An dieser Beurteilung ändert sich auch dann nichts, wenn planmäßig an zwei aufeinanderfolgenden Tagen keine Postzustellung erfolgt, weil der zustellfreie Tag an einen Sonntag grenzt. Die Zustellung innerhalb der Dreitagesfrist wird hierdurch zwar etwas weniger wahrscheinlich, ist aber gleichwohl möglich.
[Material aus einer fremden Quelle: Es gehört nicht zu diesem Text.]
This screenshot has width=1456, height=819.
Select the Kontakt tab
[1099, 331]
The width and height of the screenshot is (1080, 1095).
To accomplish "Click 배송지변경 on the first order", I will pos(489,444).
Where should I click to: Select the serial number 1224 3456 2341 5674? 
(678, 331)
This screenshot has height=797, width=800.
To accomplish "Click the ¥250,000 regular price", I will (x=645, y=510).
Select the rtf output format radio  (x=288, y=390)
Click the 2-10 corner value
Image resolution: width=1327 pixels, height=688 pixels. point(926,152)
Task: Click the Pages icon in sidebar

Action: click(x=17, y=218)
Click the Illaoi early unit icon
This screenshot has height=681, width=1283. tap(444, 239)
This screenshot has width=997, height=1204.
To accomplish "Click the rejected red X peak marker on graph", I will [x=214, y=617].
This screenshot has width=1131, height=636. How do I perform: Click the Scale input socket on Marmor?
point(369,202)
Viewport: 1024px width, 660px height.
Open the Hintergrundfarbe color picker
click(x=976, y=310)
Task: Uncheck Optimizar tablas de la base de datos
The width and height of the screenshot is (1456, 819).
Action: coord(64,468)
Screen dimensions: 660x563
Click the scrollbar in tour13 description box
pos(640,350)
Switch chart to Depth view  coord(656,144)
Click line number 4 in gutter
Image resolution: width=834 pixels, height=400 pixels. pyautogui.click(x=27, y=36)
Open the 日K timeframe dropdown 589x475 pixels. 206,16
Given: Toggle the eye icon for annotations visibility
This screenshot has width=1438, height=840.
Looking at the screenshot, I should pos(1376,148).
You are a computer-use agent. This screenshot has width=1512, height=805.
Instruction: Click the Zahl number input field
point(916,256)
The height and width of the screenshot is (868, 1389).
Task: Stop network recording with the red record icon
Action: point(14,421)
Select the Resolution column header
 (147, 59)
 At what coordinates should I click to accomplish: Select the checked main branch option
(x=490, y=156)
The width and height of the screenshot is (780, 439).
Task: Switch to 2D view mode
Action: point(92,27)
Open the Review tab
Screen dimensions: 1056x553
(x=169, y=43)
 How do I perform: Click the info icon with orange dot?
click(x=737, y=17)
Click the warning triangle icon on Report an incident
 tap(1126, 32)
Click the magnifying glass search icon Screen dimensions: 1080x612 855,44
Die zeitlich beschränkte Zustellung berührt deshalb nicht die generelle Anwendbarkeit der Zugangsvermutung.
Posteingangsbuch als Nachweis für Steuerberater
Für Steuerpflichtige, die durch einen Steuerberater vertreten werden und dieser eine entsprechende Empfangsvollmacht hat, kann der Nachweis des tatsächlichen Zugangs durch das Posteingangsbuch erfolgen und damit die Zugangsvermutung im Zweifelsfall erschüttert werden.
Tipp: Wer die Post seines Finanzamtes nach Hause bekommt, sollte bei Abwesenheiten Freunde oder Familie bitten, den Briefkasten täglich zu leeren und bei „Behördenpost“ einen Vermerk über den Tag des tatsächlichen Zugangs anzufertigen.
Hinweis: Mit dem Gesetz zur Modernisierung des Postrechts vom 15. Juli 2024 wurde die gesetzliche Bekanntgabefiktion ab dem 1. Januar 2025 von drei auf vier Tage verlängert. Die Viertagefiktion gilt für alle Verwaltungsakte, die nach dem 31. Dezember 2024 zur Post gegeben, elektronisch übermittelt oder elektronisch zum Abruf bereitgestellt werden.